5. In 2023, who will claim the 6G throne?

CSPs are still very focused on 5G ROI as they accelerate plans to address B2B growth through solutions marketplaces and partner ecosystems. In 2023 CSPs will define 5G use cases in multiple industries but will have to move away from experimentations with limited customers in niche markets to achieve the scale needed to monetize 5G at scale. In 2023, CSPs will finally take a real stand on how they work with partners and develop solutions around the business needs of enterprises and SMBs. But with every passing year comes a new technological horizon to chase. And CSPs will be on their marks as the 6G race heats up.

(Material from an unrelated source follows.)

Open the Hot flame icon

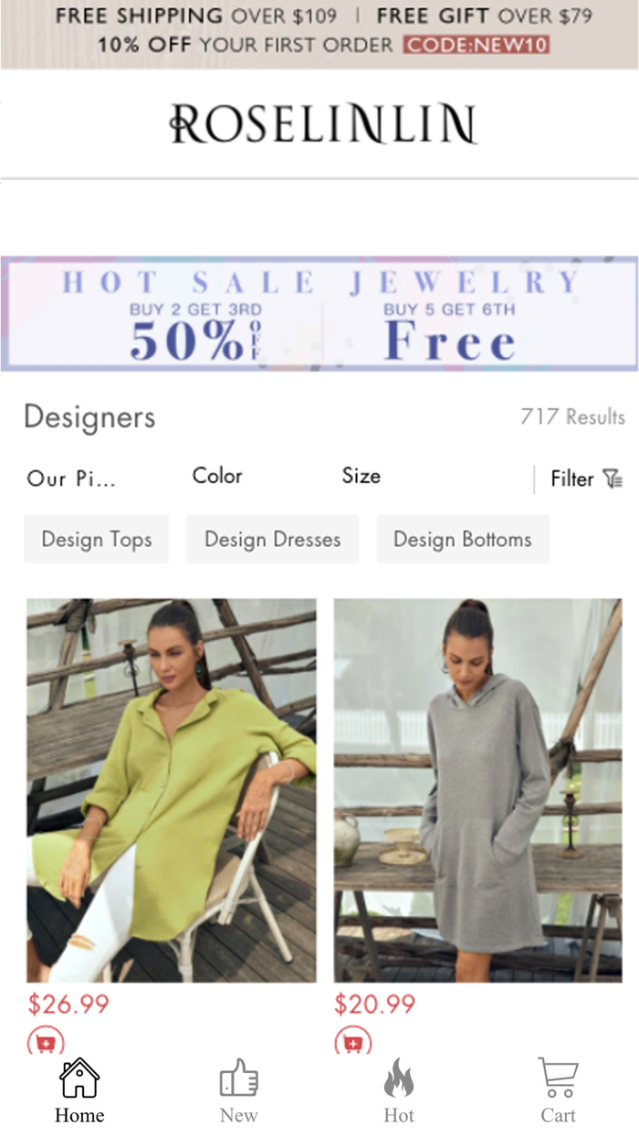coord(399,1078)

There is major potential here as the high bandwidth and low latency of 6G can help speed up system responses, enabling faster transactions and improved experiences that could be vital in near real-time applications. Breaking vendor lock-in and the demand for more openness amongst CSPs also naturally paves the way for 6G. Europe and the European telcos are trying to position themselves at the 6G forefront, but will they see success? This will depend upon whether Europe is ready for the rapid innovation that the US and Asia are famous for. The Japanese and UK governments recently agreed to share information and facilitate joint efforts between industry and academia in both countries to develop future communications technologies such as 6G. It will be fascinating to see how that pans out and who in 2023 will be claiming the 6G throne.